To do: Extract each line of the records below that contains the word "computer".

Records for the task:
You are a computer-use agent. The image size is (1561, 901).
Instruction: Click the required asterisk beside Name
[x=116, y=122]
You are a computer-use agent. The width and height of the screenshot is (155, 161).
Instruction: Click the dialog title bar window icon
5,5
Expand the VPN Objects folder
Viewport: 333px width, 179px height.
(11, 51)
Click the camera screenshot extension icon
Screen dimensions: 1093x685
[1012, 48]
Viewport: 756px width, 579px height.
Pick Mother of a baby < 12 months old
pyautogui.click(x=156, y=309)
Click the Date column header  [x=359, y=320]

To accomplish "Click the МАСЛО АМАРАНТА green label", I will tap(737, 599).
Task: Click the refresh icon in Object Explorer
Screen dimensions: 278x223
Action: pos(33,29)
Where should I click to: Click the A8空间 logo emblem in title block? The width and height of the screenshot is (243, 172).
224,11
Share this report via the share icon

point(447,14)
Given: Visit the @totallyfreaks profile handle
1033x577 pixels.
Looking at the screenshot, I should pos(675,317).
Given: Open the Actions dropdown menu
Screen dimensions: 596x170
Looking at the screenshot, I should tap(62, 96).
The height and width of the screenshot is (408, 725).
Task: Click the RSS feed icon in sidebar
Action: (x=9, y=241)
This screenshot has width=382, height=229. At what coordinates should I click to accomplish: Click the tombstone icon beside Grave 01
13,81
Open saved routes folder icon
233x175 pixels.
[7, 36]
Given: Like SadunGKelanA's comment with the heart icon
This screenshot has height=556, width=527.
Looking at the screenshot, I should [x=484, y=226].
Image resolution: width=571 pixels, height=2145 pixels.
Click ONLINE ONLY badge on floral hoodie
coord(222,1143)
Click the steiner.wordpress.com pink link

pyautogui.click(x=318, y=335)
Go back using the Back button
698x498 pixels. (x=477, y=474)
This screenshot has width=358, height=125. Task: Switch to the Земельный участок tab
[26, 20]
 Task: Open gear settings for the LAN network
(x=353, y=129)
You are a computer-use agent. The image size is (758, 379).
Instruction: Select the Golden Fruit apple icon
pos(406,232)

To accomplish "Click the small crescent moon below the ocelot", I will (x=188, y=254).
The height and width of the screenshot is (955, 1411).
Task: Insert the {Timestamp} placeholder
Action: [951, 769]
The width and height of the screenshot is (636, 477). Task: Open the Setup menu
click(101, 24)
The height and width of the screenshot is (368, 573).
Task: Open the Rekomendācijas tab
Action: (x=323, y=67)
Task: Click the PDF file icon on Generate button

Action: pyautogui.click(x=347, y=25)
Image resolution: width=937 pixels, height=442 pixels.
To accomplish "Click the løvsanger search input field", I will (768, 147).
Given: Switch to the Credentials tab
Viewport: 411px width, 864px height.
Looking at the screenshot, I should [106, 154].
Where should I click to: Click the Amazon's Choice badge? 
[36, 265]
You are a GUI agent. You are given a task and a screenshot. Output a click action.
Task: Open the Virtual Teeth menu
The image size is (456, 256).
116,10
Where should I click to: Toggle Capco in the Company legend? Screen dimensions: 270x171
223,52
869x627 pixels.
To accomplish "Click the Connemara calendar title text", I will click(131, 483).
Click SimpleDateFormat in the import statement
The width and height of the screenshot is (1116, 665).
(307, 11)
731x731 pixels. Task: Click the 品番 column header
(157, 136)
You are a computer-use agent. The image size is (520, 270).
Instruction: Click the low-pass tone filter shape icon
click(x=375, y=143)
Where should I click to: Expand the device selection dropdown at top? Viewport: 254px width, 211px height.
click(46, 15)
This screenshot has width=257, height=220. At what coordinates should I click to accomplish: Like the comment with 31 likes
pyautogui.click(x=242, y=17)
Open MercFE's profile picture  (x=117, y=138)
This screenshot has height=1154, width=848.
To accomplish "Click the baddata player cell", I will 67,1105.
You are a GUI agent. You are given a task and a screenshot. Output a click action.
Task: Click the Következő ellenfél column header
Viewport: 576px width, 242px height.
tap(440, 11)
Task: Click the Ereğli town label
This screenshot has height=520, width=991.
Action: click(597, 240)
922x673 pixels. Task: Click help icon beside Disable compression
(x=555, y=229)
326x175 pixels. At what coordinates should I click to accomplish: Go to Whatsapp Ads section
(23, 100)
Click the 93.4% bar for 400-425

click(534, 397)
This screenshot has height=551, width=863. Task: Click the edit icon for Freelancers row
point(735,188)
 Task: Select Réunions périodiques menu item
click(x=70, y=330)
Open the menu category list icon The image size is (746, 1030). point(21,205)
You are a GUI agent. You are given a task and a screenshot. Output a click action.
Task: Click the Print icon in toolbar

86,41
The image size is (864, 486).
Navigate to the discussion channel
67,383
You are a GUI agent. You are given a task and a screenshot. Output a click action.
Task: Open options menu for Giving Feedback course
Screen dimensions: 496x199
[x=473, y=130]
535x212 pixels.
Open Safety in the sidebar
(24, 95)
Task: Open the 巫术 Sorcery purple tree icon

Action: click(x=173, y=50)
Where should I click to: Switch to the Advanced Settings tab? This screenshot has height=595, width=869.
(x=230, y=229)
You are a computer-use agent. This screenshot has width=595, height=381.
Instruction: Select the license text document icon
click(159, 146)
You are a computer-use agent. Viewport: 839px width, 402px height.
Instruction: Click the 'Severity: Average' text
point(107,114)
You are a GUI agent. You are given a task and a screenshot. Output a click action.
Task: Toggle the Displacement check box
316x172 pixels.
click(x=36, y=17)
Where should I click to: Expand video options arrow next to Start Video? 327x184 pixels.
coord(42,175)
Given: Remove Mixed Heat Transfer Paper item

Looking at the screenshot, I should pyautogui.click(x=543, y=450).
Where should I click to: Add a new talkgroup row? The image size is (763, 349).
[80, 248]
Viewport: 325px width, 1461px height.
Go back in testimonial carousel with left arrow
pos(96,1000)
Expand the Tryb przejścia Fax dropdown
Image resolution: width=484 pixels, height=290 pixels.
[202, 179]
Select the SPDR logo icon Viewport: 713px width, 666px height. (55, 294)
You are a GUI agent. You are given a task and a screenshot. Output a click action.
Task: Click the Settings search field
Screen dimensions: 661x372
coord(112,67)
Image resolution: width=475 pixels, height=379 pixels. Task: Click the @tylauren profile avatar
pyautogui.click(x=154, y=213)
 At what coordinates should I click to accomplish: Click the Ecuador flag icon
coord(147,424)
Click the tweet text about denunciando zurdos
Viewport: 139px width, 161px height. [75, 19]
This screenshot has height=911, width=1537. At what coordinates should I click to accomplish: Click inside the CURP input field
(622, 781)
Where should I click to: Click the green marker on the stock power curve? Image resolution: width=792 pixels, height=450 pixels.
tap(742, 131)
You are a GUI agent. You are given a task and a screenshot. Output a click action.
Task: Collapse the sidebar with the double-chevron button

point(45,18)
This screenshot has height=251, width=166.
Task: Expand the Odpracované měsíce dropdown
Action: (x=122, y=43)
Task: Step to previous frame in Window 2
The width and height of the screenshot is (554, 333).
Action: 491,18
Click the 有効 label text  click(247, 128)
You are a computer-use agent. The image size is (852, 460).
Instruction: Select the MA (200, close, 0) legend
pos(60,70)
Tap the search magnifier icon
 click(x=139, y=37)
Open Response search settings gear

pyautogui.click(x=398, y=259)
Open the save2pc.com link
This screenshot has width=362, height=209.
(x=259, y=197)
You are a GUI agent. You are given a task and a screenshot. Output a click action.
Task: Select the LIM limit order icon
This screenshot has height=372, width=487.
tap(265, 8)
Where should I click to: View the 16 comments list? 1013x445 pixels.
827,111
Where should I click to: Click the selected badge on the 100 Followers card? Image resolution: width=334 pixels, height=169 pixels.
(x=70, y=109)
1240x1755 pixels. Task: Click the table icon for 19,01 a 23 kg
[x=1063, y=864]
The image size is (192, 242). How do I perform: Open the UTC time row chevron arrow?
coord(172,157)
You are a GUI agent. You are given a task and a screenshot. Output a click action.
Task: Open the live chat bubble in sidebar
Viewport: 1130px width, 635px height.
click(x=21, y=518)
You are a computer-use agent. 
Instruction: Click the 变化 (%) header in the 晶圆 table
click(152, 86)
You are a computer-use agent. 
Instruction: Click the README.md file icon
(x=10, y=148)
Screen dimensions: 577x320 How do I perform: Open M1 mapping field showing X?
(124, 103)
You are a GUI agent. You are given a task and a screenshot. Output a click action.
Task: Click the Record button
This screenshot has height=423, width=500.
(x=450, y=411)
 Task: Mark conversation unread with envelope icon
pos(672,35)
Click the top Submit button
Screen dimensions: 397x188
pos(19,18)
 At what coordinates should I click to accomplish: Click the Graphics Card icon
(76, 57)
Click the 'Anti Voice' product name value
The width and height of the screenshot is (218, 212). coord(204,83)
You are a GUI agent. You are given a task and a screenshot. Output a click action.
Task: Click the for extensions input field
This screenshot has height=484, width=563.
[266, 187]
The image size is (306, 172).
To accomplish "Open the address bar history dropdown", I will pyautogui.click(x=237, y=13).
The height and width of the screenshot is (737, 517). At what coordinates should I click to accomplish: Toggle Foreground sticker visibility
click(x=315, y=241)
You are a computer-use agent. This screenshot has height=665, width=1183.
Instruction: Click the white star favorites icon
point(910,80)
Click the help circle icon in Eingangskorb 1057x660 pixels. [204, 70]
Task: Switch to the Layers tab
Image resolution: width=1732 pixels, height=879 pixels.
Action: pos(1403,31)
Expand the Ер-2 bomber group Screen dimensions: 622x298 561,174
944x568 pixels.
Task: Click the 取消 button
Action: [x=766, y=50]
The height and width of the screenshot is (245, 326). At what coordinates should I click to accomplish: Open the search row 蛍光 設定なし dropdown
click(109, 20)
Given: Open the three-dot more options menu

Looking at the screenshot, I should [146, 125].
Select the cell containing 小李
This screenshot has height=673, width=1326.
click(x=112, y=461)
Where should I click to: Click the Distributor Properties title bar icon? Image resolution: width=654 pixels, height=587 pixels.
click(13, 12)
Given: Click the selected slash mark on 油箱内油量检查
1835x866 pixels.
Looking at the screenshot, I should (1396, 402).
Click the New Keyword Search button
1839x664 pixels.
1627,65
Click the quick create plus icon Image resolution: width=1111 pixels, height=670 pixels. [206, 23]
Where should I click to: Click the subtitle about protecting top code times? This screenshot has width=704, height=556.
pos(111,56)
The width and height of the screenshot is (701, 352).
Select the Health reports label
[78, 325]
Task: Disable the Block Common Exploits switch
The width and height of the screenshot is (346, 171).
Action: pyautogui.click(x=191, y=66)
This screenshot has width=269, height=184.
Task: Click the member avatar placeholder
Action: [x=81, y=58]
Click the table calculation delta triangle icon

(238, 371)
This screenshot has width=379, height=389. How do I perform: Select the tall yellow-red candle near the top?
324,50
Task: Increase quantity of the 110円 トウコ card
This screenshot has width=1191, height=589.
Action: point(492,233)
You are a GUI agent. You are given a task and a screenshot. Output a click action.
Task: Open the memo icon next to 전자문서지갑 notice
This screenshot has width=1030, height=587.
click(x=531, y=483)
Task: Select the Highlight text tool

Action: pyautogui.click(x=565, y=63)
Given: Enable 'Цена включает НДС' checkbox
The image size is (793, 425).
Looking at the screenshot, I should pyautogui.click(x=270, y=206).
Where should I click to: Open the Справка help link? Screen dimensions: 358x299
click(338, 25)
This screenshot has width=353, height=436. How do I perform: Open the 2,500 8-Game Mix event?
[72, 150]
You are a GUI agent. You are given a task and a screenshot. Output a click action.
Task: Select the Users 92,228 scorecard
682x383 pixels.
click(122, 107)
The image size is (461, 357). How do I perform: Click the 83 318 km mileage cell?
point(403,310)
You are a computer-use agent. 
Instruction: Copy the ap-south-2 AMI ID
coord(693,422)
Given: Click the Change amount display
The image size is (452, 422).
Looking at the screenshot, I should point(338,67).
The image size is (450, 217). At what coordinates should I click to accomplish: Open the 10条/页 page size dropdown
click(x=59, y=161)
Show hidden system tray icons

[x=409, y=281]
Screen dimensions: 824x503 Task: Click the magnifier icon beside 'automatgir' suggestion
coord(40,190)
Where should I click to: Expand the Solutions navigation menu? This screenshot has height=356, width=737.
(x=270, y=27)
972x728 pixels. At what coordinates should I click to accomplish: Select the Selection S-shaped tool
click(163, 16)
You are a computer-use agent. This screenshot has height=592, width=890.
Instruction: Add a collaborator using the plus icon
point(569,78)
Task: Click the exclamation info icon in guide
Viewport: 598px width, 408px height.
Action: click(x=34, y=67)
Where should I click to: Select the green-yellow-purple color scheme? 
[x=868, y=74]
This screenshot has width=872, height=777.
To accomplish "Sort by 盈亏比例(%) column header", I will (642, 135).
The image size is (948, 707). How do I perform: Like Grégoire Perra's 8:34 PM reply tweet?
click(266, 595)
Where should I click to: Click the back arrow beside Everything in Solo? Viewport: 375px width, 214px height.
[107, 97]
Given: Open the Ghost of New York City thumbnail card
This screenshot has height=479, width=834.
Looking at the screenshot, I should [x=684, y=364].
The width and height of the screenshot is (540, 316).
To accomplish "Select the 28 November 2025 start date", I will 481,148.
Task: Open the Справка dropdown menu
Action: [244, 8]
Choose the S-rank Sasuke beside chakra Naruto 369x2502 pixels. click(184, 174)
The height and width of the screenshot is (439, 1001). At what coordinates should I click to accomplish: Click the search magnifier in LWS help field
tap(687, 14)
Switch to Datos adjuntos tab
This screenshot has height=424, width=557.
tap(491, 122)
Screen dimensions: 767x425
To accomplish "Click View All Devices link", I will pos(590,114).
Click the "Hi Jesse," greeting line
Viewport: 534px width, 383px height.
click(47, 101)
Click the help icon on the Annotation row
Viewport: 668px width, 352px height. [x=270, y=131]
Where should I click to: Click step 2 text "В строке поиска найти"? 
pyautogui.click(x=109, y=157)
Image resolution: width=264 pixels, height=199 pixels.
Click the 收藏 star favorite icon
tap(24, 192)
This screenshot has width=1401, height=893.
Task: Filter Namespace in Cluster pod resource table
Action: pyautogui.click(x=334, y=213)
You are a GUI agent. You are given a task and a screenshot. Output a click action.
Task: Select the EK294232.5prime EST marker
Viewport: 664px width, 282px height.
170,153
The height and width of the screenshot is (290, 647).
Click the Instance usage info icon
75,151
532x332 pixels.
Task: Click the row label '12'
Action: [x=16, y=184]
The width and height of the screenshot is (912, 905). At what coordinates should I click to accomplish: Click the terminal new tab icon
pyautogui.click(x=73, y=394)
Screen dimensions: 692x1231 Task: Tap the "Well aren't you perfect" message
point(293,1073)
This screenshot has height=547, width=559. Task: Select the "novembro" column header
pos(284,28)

Result:
You are a computer-use agent. The image size is (1561, 901).
You are a computer-use agent. The width and height of the screenshot is (155, 161).
You are a computer-use agent. The image size is (758, 379).
You are a computer-use agent. The image size is (520, 270).
You are a computer-use agent. This screenshot has width=595, height=381.
You are a computer-use agent. Viewport: 839px width, 402px height.
You are a computer-use agent. The image size is (852, 460).
You are a computer-use agent. 
You are a computer-use agent. 
You are a computer-use agent. This screenshot has height=665, width=1183.
You are a computer-use agent. 
You are a computer-use agent. This screenshot has height=592, width=890.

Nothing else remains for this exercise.